Relazioni tra spazio e corpo umano, esperienze ed emozioni. Lavora con queste premesse l’artista londinese Antony Gormley.
Stanco ‘dell’arte che parla solo di arte’, è voluto andare più in là, cercando nella propria anima cosa significasse davvero per lui. Le sue sculture sono quindi realizzate con la mente e con il cuore, condite da “riti” che lo avvicinano ancora di più al suo lavoro.
I materiali usati sono infatti toccati, sentiti dall’artista, per avere una concezione a tutto tondo dell’opera. Si sente responsabile di ogni loro dimensione, della visione quanto del tatto. Anche le intrinseche proprietà del materiale sono studiate per farle diventare parte attive del veicolo d’emozione, la scultura.
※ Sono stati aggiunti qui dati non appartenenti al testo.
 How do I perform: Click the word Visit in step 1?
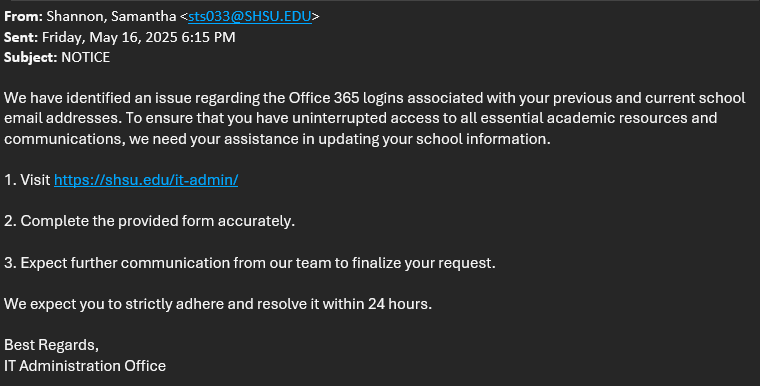tap(35, 180)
L’artista mette tanto di sé nelle opere, anche il proprio corpo, e trova proprio nella scultura il mezzo perfetto per parlare di emozioni e relazioni. Relazioni tra corpo e spazio soprattutto, spazio esterno ma anche interno.
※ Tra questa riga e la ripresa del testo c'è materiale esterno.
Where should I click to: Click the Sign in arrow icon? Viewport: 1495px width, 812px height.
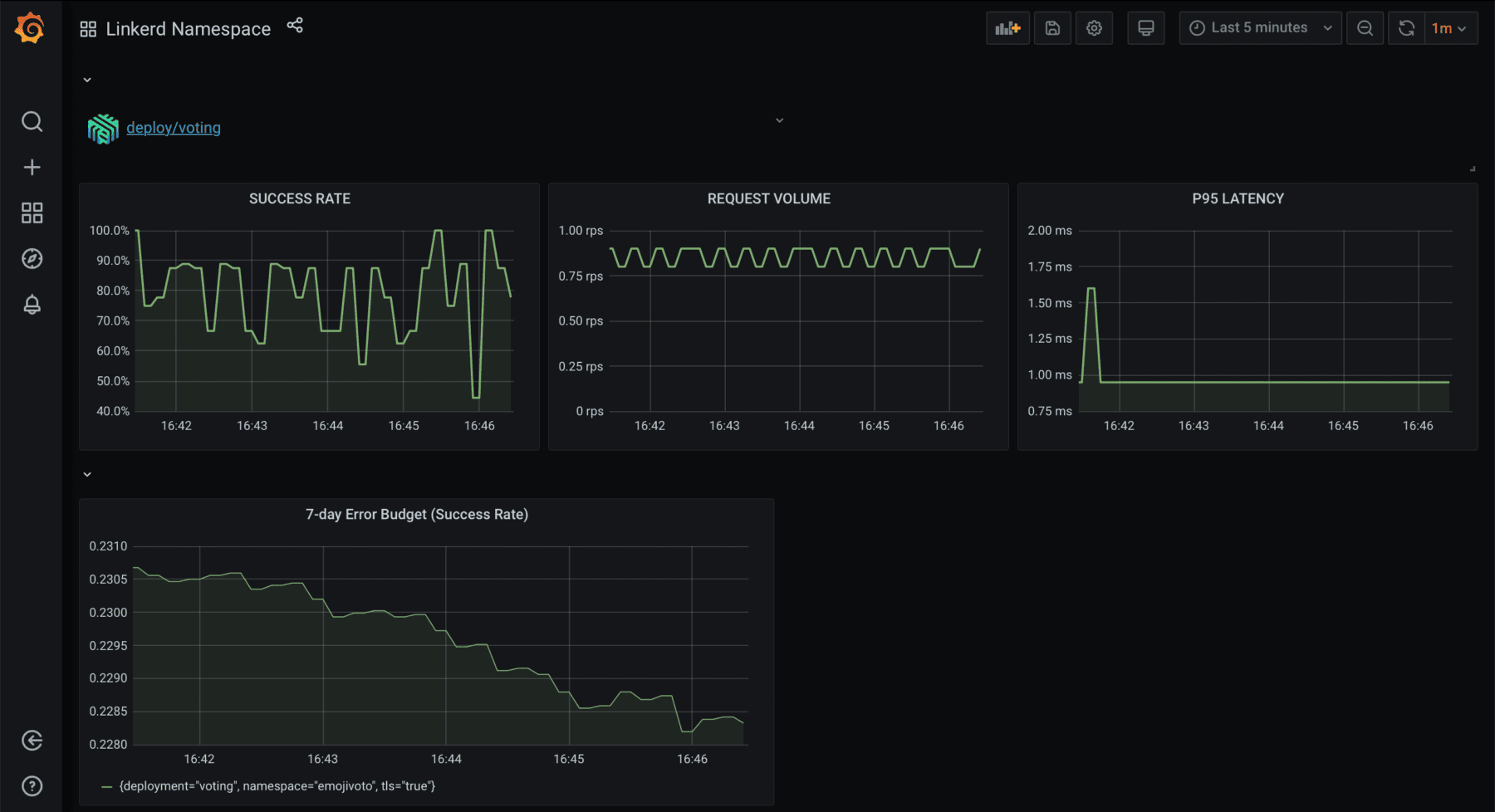(32, 741)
Ciò che importa non sono le azioni ma i modi, gli stati interiori, il proprio io. Un io che ogni spettatore può proiettare in questi “golem” sofferenti, timidi, pensanti.
Gormley, infatti, non trasferisce nessuna caratteristica o particolare umano (occhi, bocca, espressioni del volto) per far sì che si catturi l’insieme dell’emozione, senza distrarsi, e che ci si possa immedesimare in ogni scultura.
Mi piace chiamare “golem” queste figure perché penso sia la parola che meglio descrive la loro dimensione. Una dimensione a metà, antropomorfa ma senza vita, complete comunque di emozioni da trasmettere.